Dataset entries
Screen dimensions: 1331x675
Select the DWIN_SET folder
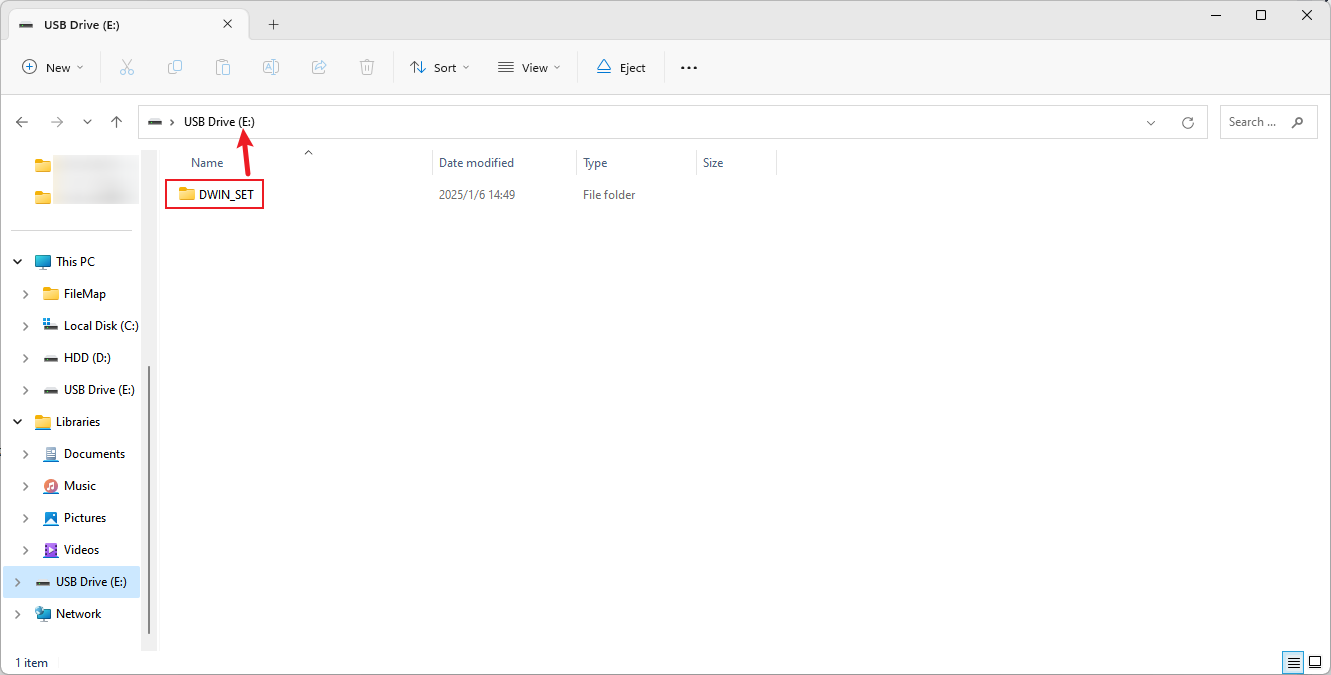pos(225,194)
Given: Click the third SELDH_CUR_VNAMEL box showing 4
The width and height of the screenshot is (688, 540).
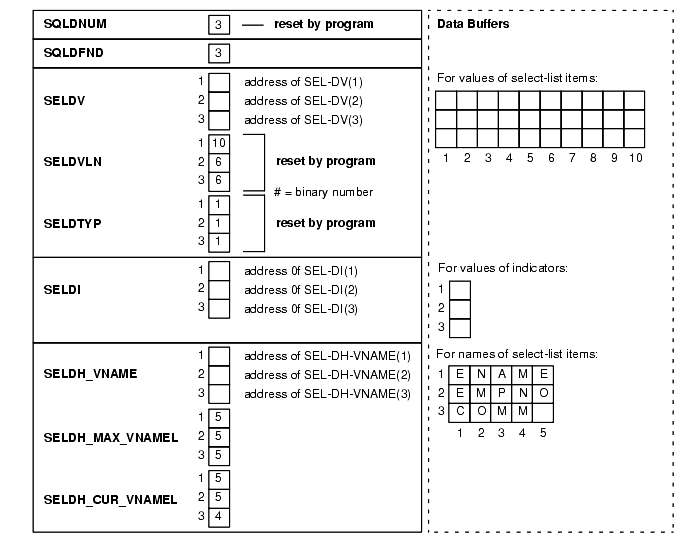Looking at the screenshot, I should coord(219,516).
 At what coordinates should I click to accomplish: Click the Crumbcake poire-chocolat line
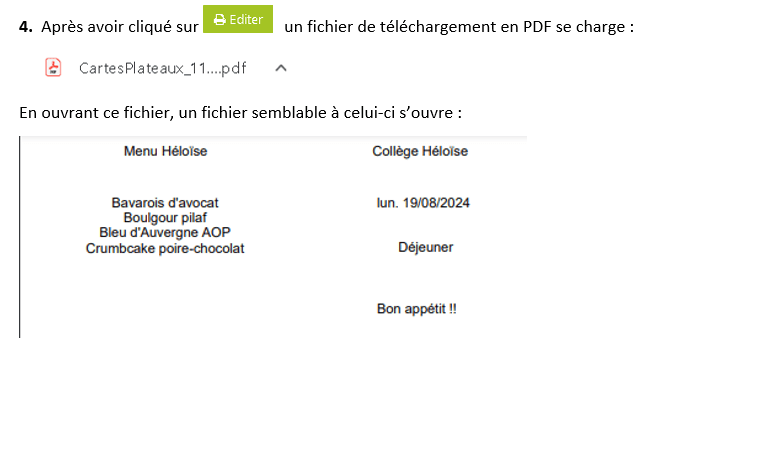coord(165,248)
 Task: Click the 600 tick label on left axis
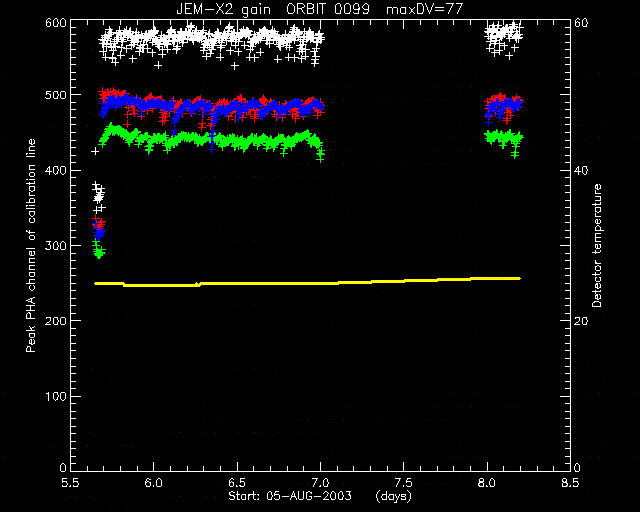coord(55,23)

Work to be completed:
Print the records again exactly, pictures excluded.

Problem solution:
Screen dimensions: 1331x675
Select the DWIN_SET folder
pos(225,194)
Given: Click the third SELDH_CUR_VNAMEL box showing 4
The width and height of the screenshot is (688, 540).
Looking at the screenshot, I should coord(219,516).
 At what coordinates should I click to accomplish: Click the Crumbcake poire-chocolat line
coord(165,248)
 Task: Click the 600 tick label on left axis
coord(55,23)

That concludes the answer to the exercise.